Once leadership is on board, this may be a good time to revisit your organization's mission, vision, and values. Tying your wellness efforts to your organization's principles helps create a stronger connection in the minds of your employees.

Similarly, it's important to identify the things that inspire and create a sense of purpose for your employees. What do they value and what is important to them? Working to understand the needs of your employees and engaging with them will go a long way toward creating a healthy workplace.

There are several ways organizations are going about this with their employees. Here's a link to a summary from our friend Raman Chadha at the Junto Institute about the work Bain Consulting has done to understand the things that inspire their employees and make leadership effective.

Bain's research uncovered 33 elements that are significant for inspiring others. This work resulted in a greater understanding of the elements that are most meaningful to their employees, which ultimately impacts their ability to stay level-headed, cope with stress, empathize with others, and listen more deeply.

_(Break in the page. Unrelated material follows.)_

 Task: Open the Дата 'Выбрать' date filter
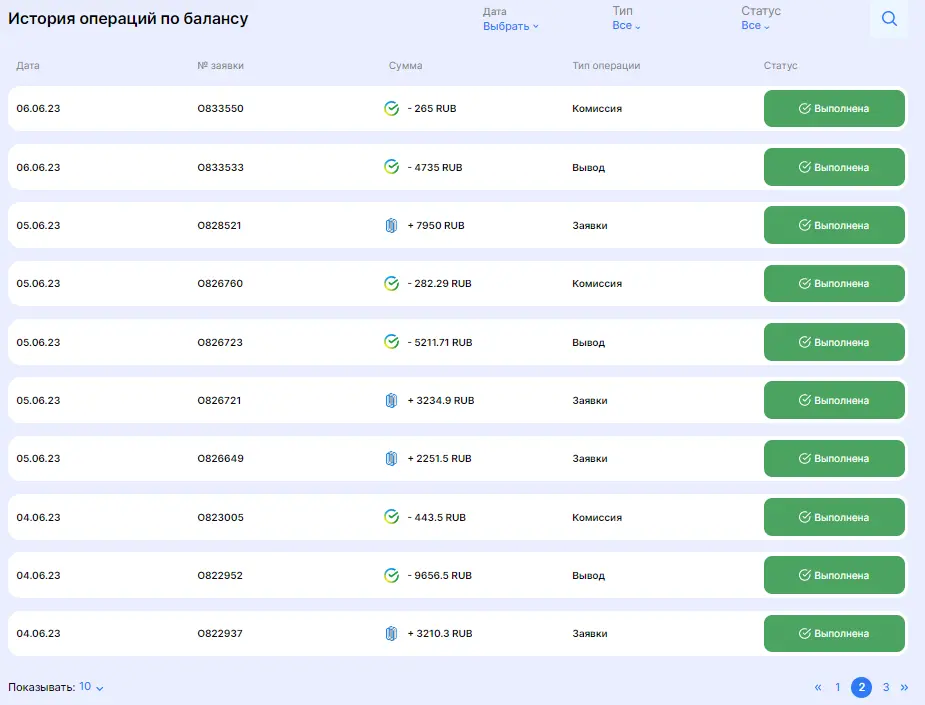510,27
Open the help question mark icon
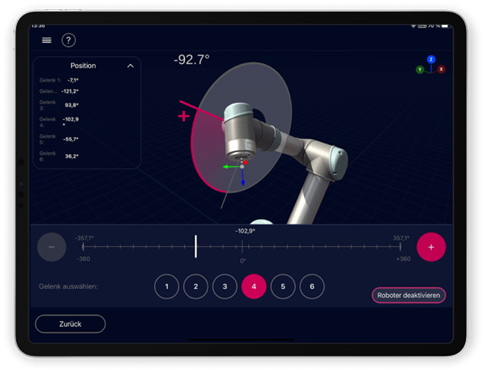The image size is (485, 372). pos(68,40)
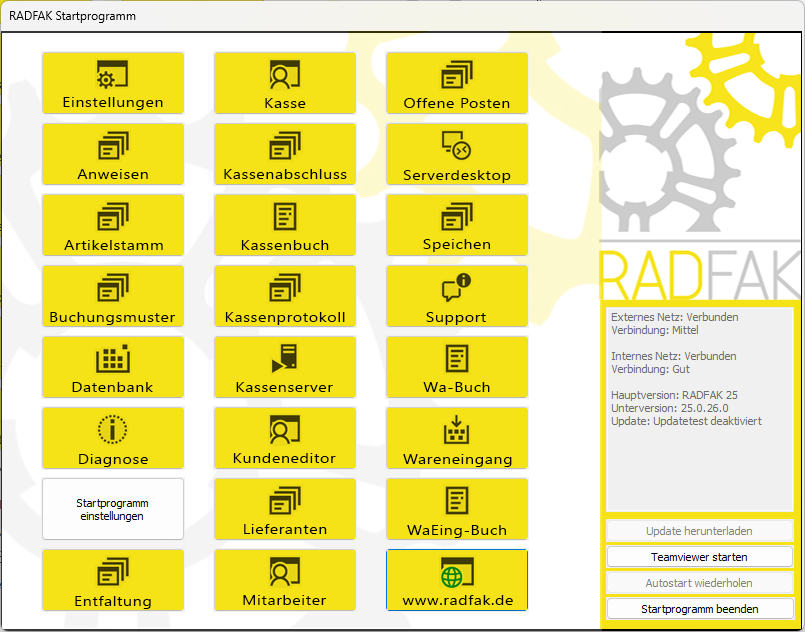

                                                                                                                                                                                                                       
 

Another critical part of the proactive work is simply conveying and reinforcing that it's okay to ask for help. People will not be judged but "met where they are" and supported. Every manager and HR person should be trained on how to respond when an employee comes forward. This will help eliminate any unnecessary stress or shame felt around the idea of asking for help in the first place.

Ongoing efforts such as those laid out above will help employees maintain greater mental and emotional health. They also play a key role in your ability to attract, retain, and develop talent in your organization.

Gathering necessary tools, resources

Communication is important, but you'll need to make sure you have the proper resources in place to help your program run sustainably. The right mix of tools will vary by organization, but here are some options to help guide your decision:

• In-person and online training for managers and employees

• Personality tests, check-ins, and surveys.

• Employee Assistance Programs (EAP).

                                                                                                                                                                                                                       
 

• Other Employee Benefits: offer employees a monthly stipend they can use for a gym membership, massage, or an art class. Consider bringing in a teacher to lead mindfulness practices, guided meditation or yoga. Perhaps they'd appreciate financial planning classes or a pet insurance option. Ask your team what they care about and go from there. These wellness offerings can be a win-win, as they're a pre-tax expense for the employer.

In addition to these resources, you should always check with your health insurance carrier, who may have additional information, tools, and support they can offer as part of your group insurance plan.

Developing policies, assigning ownership

Develop policies and procedures that enable employees and managers to know who to go to and how to respond when something comes up. It's helpful to assign responsibility to a company leader or your HR professional.

Some of the basics in preparedness include developing written policies and procedures for issues when they arise, building layers of support for employees who are distinct from the direct managers and having an expert resource to go to when questions come up.

Mental health is organizational health

When it comes to promoting mental and emotional health in your workplace, there are several routes you could take -- the key is making it a priority and working to find the right mix of proactive work and reactive preparedness for your organization.